## [Records for the exercise]
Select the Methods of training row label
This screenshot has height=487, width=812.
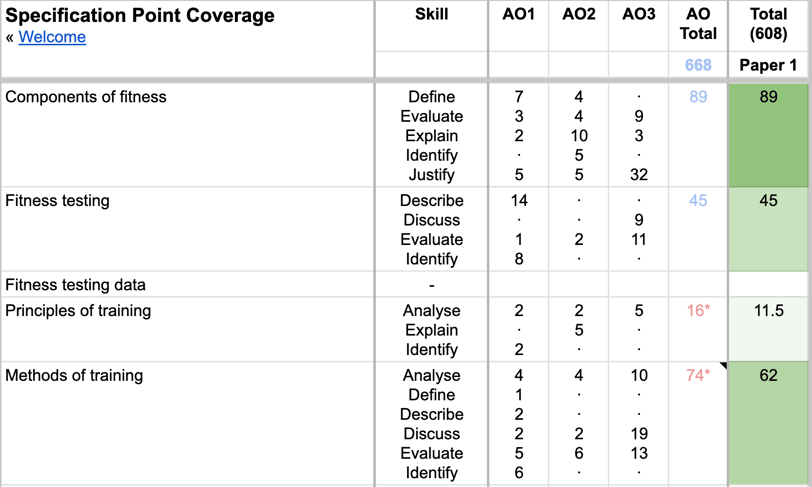[74, 376]
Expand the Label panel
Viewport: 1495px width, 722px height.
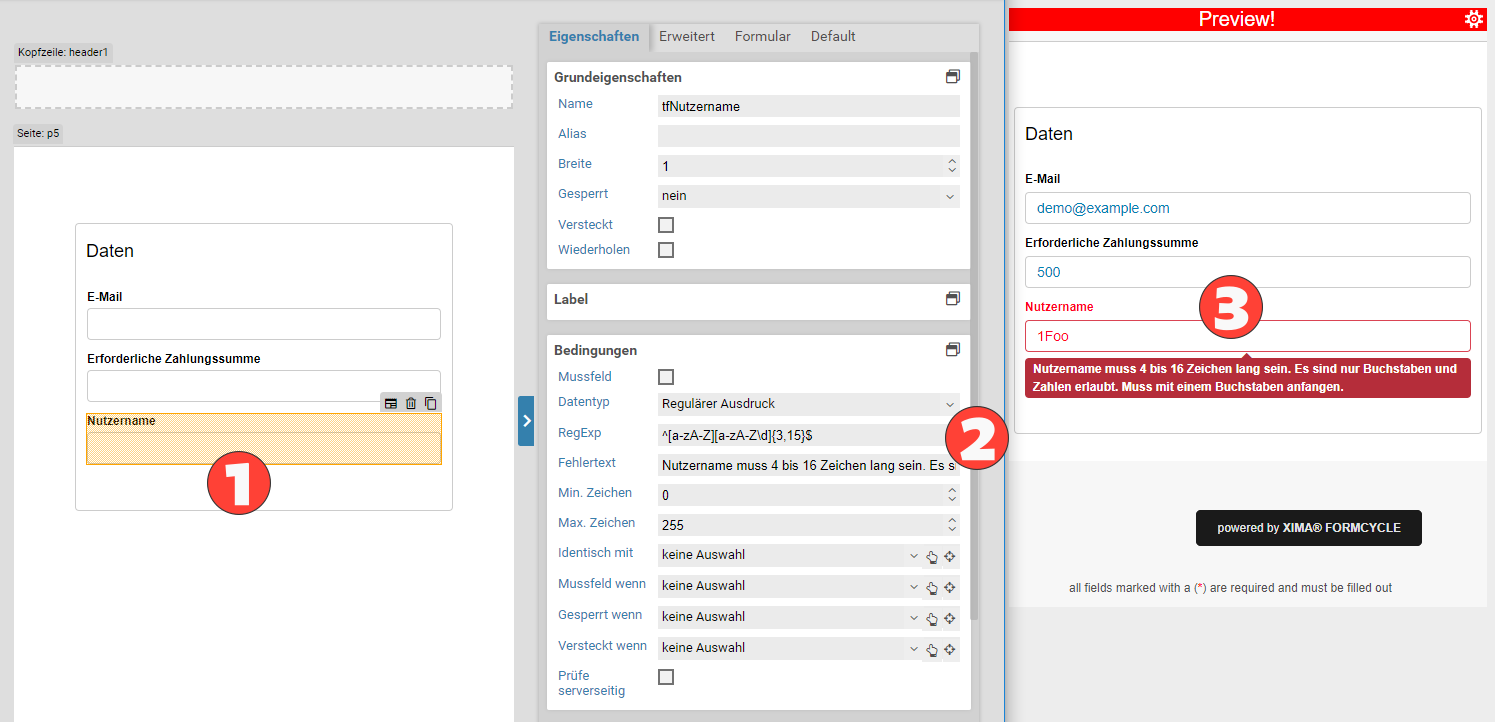952,299
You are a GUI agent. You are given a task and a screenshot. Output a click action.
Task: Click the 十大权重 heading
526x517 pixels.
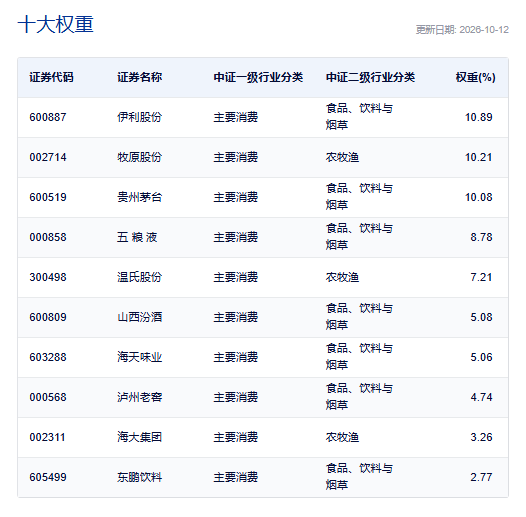[x=56, y=24]
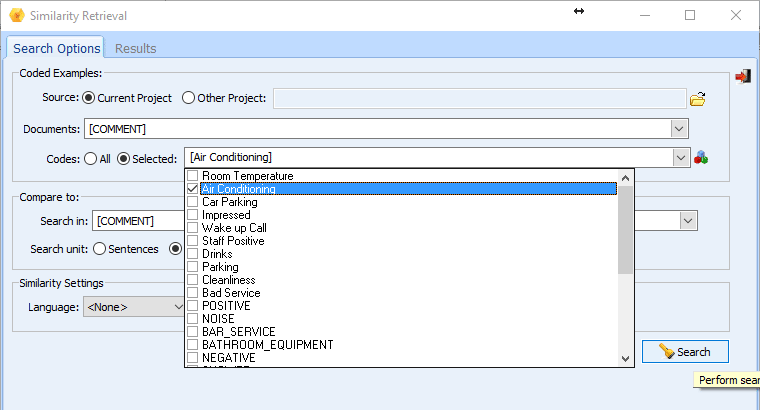
Task: Expand the Documents dropdown arrow
Action: (x=680, y=128)
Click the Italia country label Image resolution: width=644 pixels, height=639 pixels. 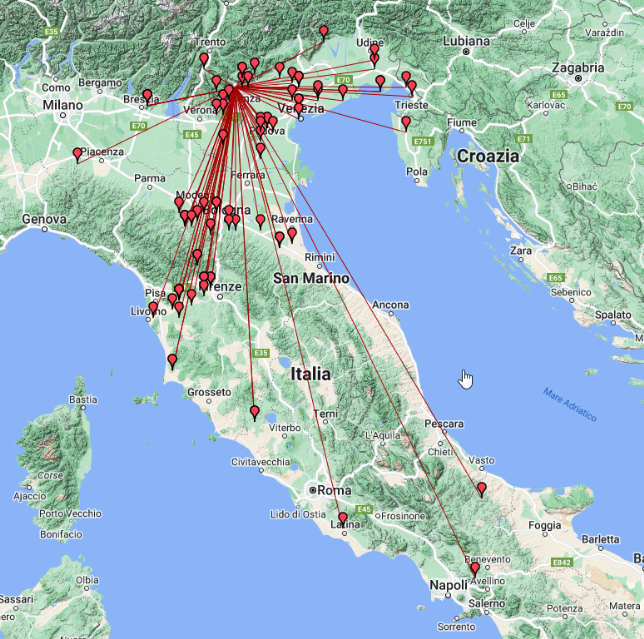309,373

## [Work instructions]
Print the data above verbatim from the first line through the line holding "You are a GUI", leaving every picture out.

## [Exercise response]
Select the Methods of training row label
This screenshot has height=487, width=812.
[74, 376]
Expand the Label panel
Viewport: 1495px width, 722px height.
952,299
You are a GUI agent. You are given a task and a screenshot. Output a click action.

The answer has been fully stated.